The last question is how a society would actually tell whether connection is working — and why the answer may decide the shape of the AI transition.

Measuring the network structurally

The wrong measure is the obvious one: number of followers, size of audience, volume of traffic. Those track reach, which the function has already shown is not the same as spread. The right measures are structural — how many participants can find relevant collaborators; how concentrated attention and network control are; how easy cross-domain connection is; how many disconnected clusters exist; how much capacity remains stranded; how portable identities and credentials are; how many routes connect local projects to wider resources; how dependent the ecology is on a few critical nodes; and how easily people can leave and reconnect. These are questions about the shape and health of the field, not the prominence of its stars — a network-specific instrument panel alongside the broader one ecological accounting builds, and subject to the same warning that a measure must never harden into a scoreboard.

Two measures are especially revealing. Propagation depth asks not how many people did this reach? but how many generations of new capability did it create? — teacher to student to new teacher to new students; founder to team to new founders to new projects — which is far closer to what ecological spread actually means. And the concentration-to-propagation ratio asks, when a project gains enormous attention, whether the benefit stays inside the original node financially, socially, and technically, or creates capacity elsewhere — the single clearest way to tell whether a system is amplifying a center or enriching the network. Recognition itself should propagate on the same logic: a healthy system helps valuable local work become visible to relevant networks rather than trapping recognition in elite institutions, which sets off the loop participation → recognition → connection → new opportunity → more participation.

What it changes about success

These measures quietly redefine success. Prevailing prestige asks how much did you personally accumulate? The model increasingly asks how much capable life became possible around you? This is not compulsory self-sacrifice — a great participant may still become powerful — but a different view of ecological effect, in which the deepest success is that a person’s existence makes many other capable participants more possible. It is the individual-scale reading of the whole function, and it is continuous with the model’s refusal to treat any participant as merely a node to be optimized.

How local capacity becomes civilizational

Connection is also what turns individual and local capability into the capability of a whole civilization. A child learns something, a teacher develops a method, a neighborhood tests a solution, a scientist makes a discovery, a project builds a tool — and if connection works, the capability travels, and others adapt, improve, combine, and teach it. That is how a civilization accumulates capacity over time, which makes this one of the main mechanisms of ecological growth. It is also how the self-steering ecology actually closes its loop: participants do not merely sense — a local observation becomes regional signal, national awareness, institutional correction — only if network pathways carry it. Connection is how distributed sensing becomes collective learning; without it, distributed intelligence stays isolated.

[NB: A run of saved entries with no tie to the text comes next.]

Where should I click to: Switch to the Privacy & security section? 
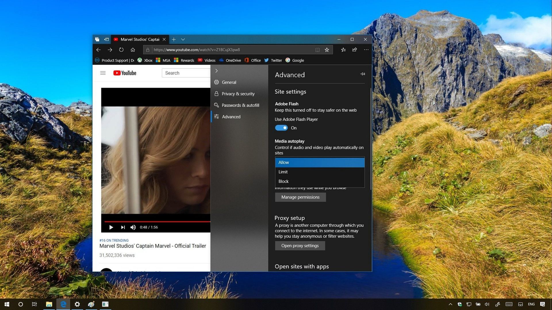coord(238,94)

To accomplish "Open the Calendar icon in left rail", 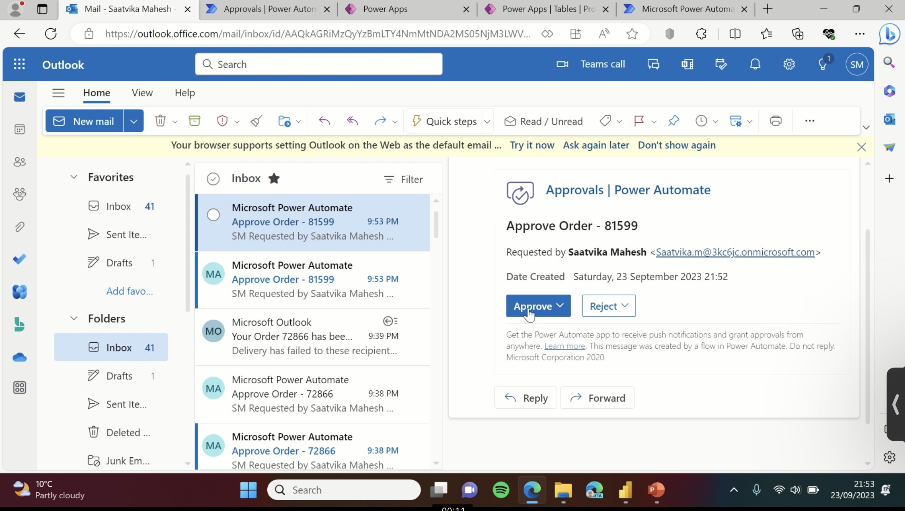I will tap(20, 130).
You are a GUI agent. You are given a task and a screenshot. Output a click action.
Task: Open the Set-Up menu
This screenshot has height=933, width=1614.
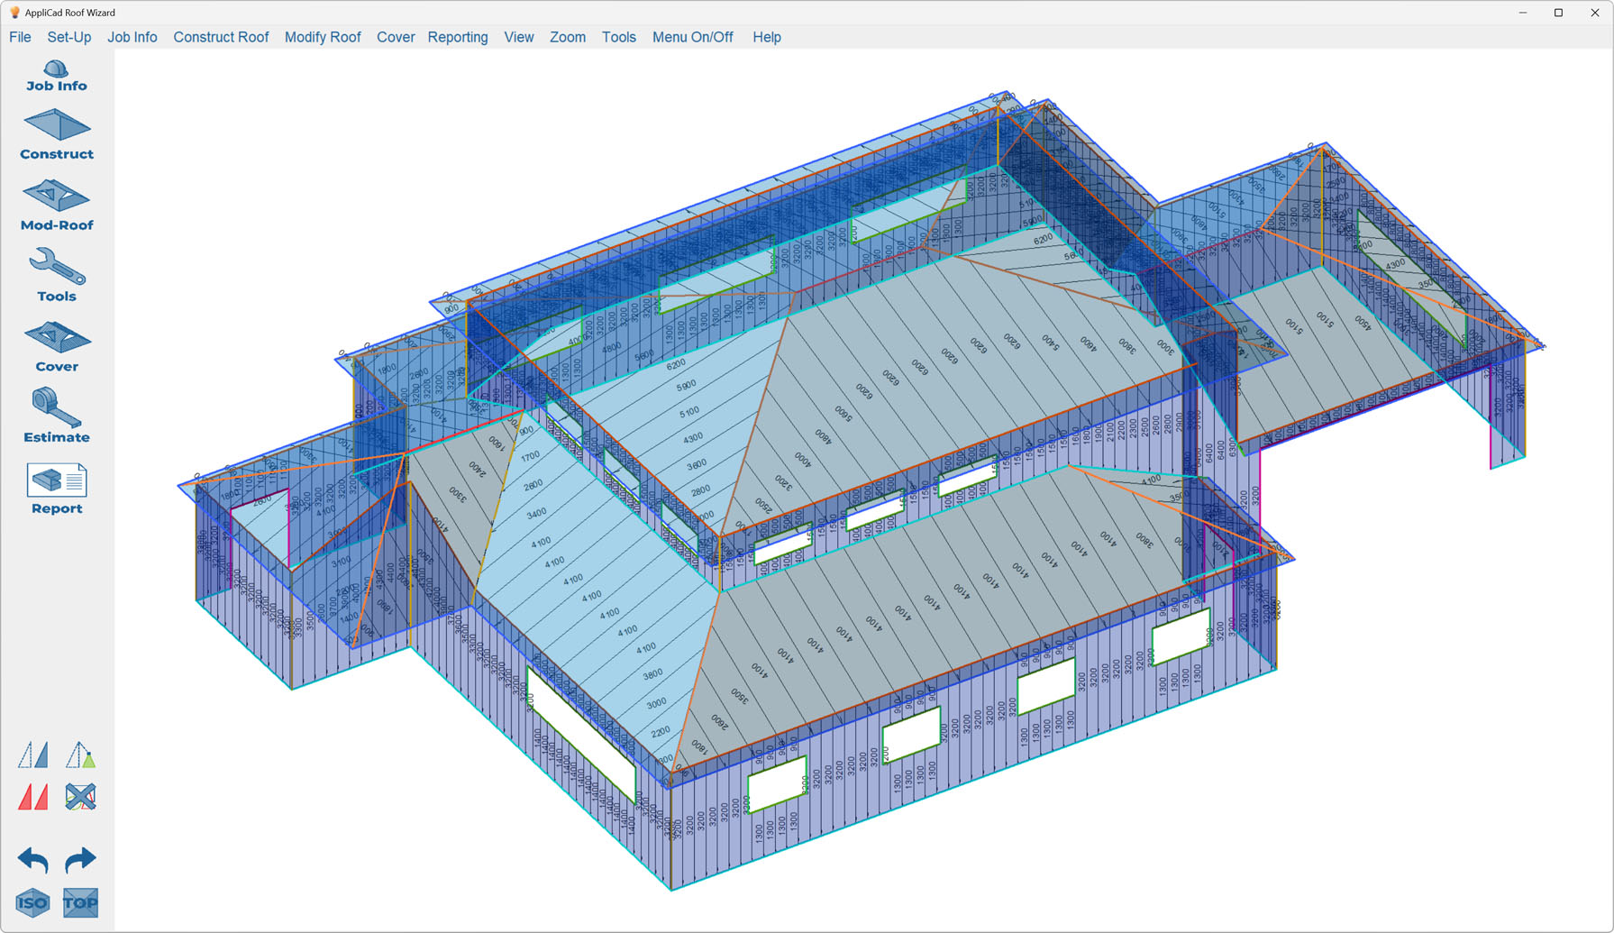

The state, and the many scales

Two structural notes keep the function from its own failure modes. As with aliveness, the state should support infrastructure, not own the network: government can legitimately back universal connectivity, interoperability standards, public communication infrastructure, anti-monopoly rules, open public knowledge, and portability protections — but it must not decide who everyone should connect with. The healthy shape is public support, distributed connection, minimal centralized control of content. And a healthy network needs multiple scales at once — local, regional, national, global; close relationships and weak ties; project, professional, and cultural networks — with no single scale dominant, so that a participant can live deeply locally while still reaching broader fields when they need to. Rootedness and reach are not opposites; the function exists to provide both.

The distribution question

All of this becomes decisive in the AI transition, which is why the function may matter more now than ever. If AI and robotics create enormous productive abundance, the question that determines everything is whether that capability spreads through the ecology or remains concentrated in the institutions that own the models, robots, data, compute, and platforms. The same technology that could distribute capacity more widely than any system in history could also centralize it more completely than any before — the architecture decides which. That is the gap the function names:

The difference between AI abundance and ecological abundance is largely a distribution-and-network question. AI can create enormous capacity; connection determines whether the ecology actually acquires it.

So the function is much larger than “networking.” Gathered into its formulations:

Aliveness creates living force. Connection gives that force pathways. Propagation turns local vitality into shared ecological capacity.

And structurally, the whole of it: the model should build an ecology where useful capacity can move from person to person, field to field, and generation to generation — without requiring central ownership, permanent dependency, or loss of differentiation. That is the architecture by which the ecology multiplies what becomes alive within it.